— WHAT TO WORK ON —
a) Using the balance sheet passage, decide whether each statement agrees with it: (i) the U.S. Supreme Court agreed to hear a challenge to Proposition 209; (ii) Citizen Action closes its national office; (iii) the Mexican government plans to offer 50-year leases at 35 major airports in 1998. Answer yes or no for each and quote the words of the passage that decide it.
b) Extend the balance sheet passage with a few sentences that pick up right after its final sentence.

Balance Sheet



? Equality Time. The U.S. Supreme Court lets the California Civil Rights Initiative go forward. By refusing to consider a challenge to Proposition 209, which bans race and gender preferences in government hiring and in admissions to state colleges and universities, the Court allows voters to consider similar bills and initiatives across the country.

? Tainted Saint. An icon of "good government" sanctimony–the Ralph Nader-founded Citizen Action–gets its comeuppance. The group closes its national office and sacks its staff after being linked to the Teamsters scandal. Three cronies of tainted union President Ron Carey tell a federal grand jury that the Teamsters gave money to Citizen Action which then illegally sent it to Carey's re-election campaign.

? Pot Pass. In the wake of successful medical marijuana campaigns in California and Arizona, the federal government finally approves new research. The National Institutes of Health sanction a study of marijuana as a treatment for AIDS wasting syndrome at San Francisco General Hospital.

? Flight Path. Mexican airports prepare to go private. In 1998 the government plans to offer 50-year leases at 35 major airports, including the nation's largest passenger outlets in Mexico City, Cancun, Guadalajara, Monterrey, and Tijuana.


? Geezer Grab. Newt Gingrich threatens to delay genuine entitlement reform for years. The speaker suggests he'll appoint AARP head Horace Deets to a "Republican" seat on the new entitlement commission.

— EXCERPTED DATA —
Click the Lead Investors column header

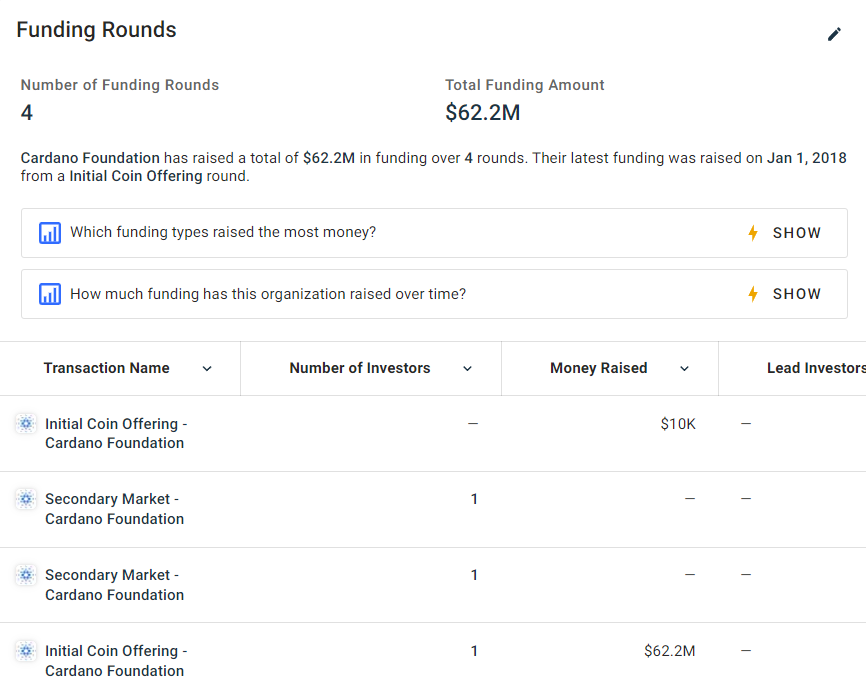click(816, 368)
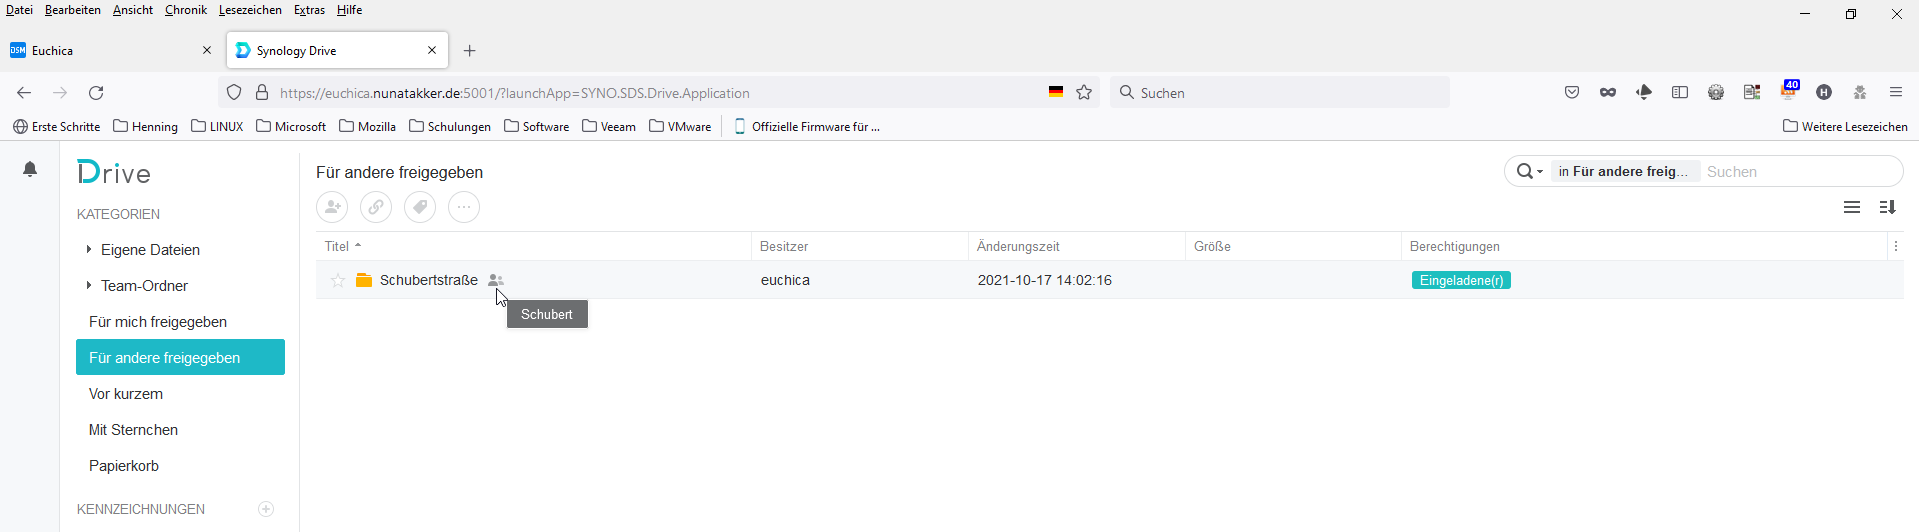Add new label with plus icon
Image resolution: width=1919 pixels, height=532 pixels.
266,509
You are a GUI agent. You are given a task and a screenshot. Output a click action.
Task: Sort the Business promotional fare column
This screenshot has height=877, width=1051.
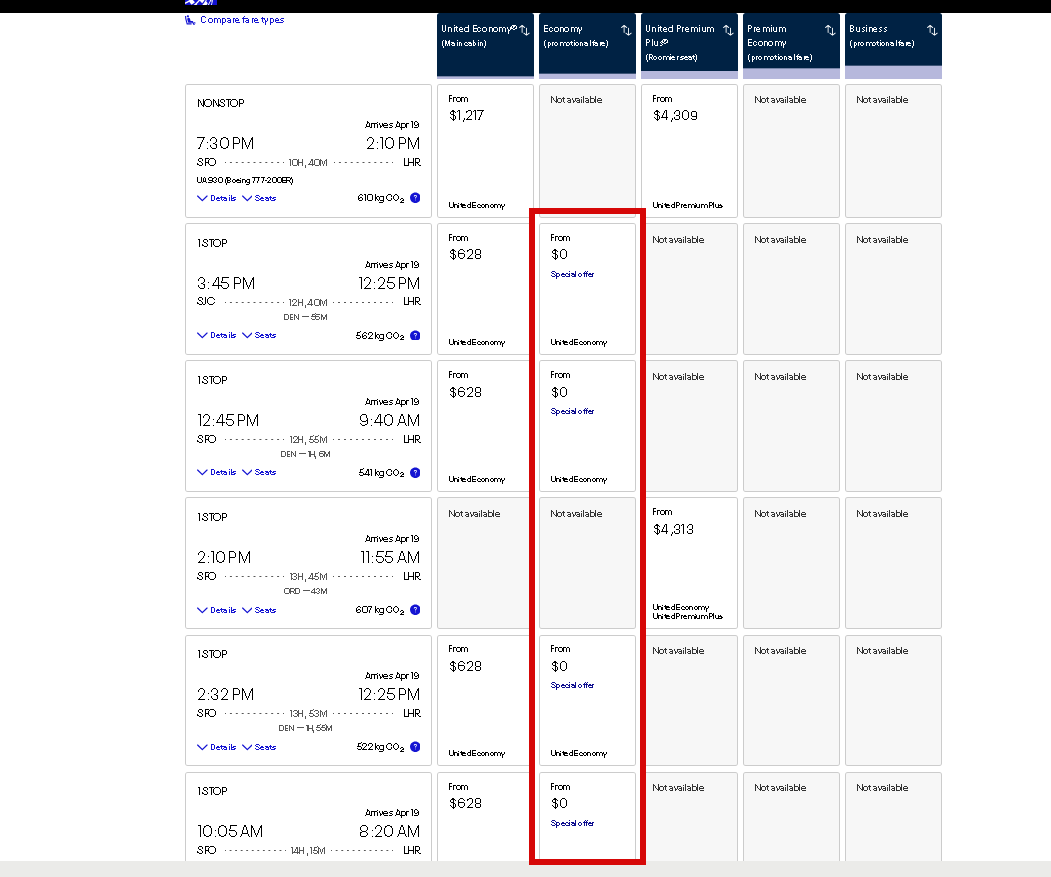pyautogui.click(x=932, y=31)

— RESULTS OF THE EXERCISE —
a)
(i) No: "By refusing to consider a challenge to Proposition 209"
(ii) Yes: "The group closes its national office and sacks its staff"
(iii) Yes: "In 1998 the government plans to offer 50-year leases at 35 major airports"

b)
? Critter Craze. The Senate Environment and Public Works Committee approves reforms that would make a bad Endangered Species Act worse. The new ESA would not compensate individuals when the government seizes private property and converts it into habitat for endangered plants or animals. It would, however, give the Department of the Interior legal authority to arrest individuals when they "take" members of endangered or threatened species.

? Blacklist Whitewash. Four talent guilds apologize for establishing the Hollywood blacklist 50 years ago. The mainstream media portray the producers and writers who constituted the "Hollywood 10" as innocent victims who were punished for their idealism. Get a grip, folks. These people were Communist Party members who were unapologetic supporters of the Soviet Union while Stalin was sending artists and writers to death in the gulag.

? Tattered Fabric. The constitutional amendment to outlaw flag "desecration" just won't go away. In January the Senate will consider the amendment, which passed the House by a 310-to-114 vote last June. Forty-nine state legislatures have already formally asked Congress to "protect" the flag.